Moon Walk
by Nathan Graziano
When Lisa and I split, she took it all—the house, our one respectable car, and Gary, the parrot I taught to say fuck you. And she cheated on me. Go figure. But this was back before I got sober, and at the time I did what any jilted drunk would do: I rented a cheap one-bedroom place in a bad part of town and spiraled into a stormy bender. Days melded into other drunken days, weeks into interminable weeks, all boiling in a cracked caldron of my own self-loathing.

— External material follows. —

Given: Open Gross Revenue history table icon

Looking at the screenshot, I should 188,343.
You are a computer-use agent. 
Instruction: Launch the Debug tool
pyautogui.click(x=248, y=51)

I was three weeks deep into my bender and pretty tight the night Jackson called. It was the first time I'd heard from him in five years, and he called to tell me his plane would be arriving in Logan Airport at 10:15 p.m. Jackson—a beefy guy whose real name was Brian Unger—gave birth to the nickname one night when he did an improbably perfect moon walk across filthy kitchen tiles while looped at a frat party. Mind you, this was a good decade after the dance step reached its peak of popularity. When Jackson called me from O'Hare in Chicago, he said that he and his wife Stacey were on the skids, and that's all he said. So I wrote the flight number in red ink on the back of my hand then drove, heavy-lidded and sweaty, to the airport in my dented-to-shit Honda Accord with a Styrofoam cooler of cold Coors Light cans in the backseat.As I waited for Jackson at the terminal gate, I passed the time eying a pretty young thing in a yellow sundress, chewing her nails down to the cuticles. After blowing into my hand and smelling my breath—yes, it reeked of beer—I began to inch closer. Her smooth golden legs spilled from the hem of her dress like two cold drinks capable of washing down the acrid taste on the back of my tongue that Lisa left, a taste I couldn't seem to swallow. Dressed in a blue Bermuda shirt, torn khaki shorts and sandals, I was dressed for Jackson, not a pretty young thing in a yellow sundress. She was out of my league. But I thought, Fuck it. Where's the harm?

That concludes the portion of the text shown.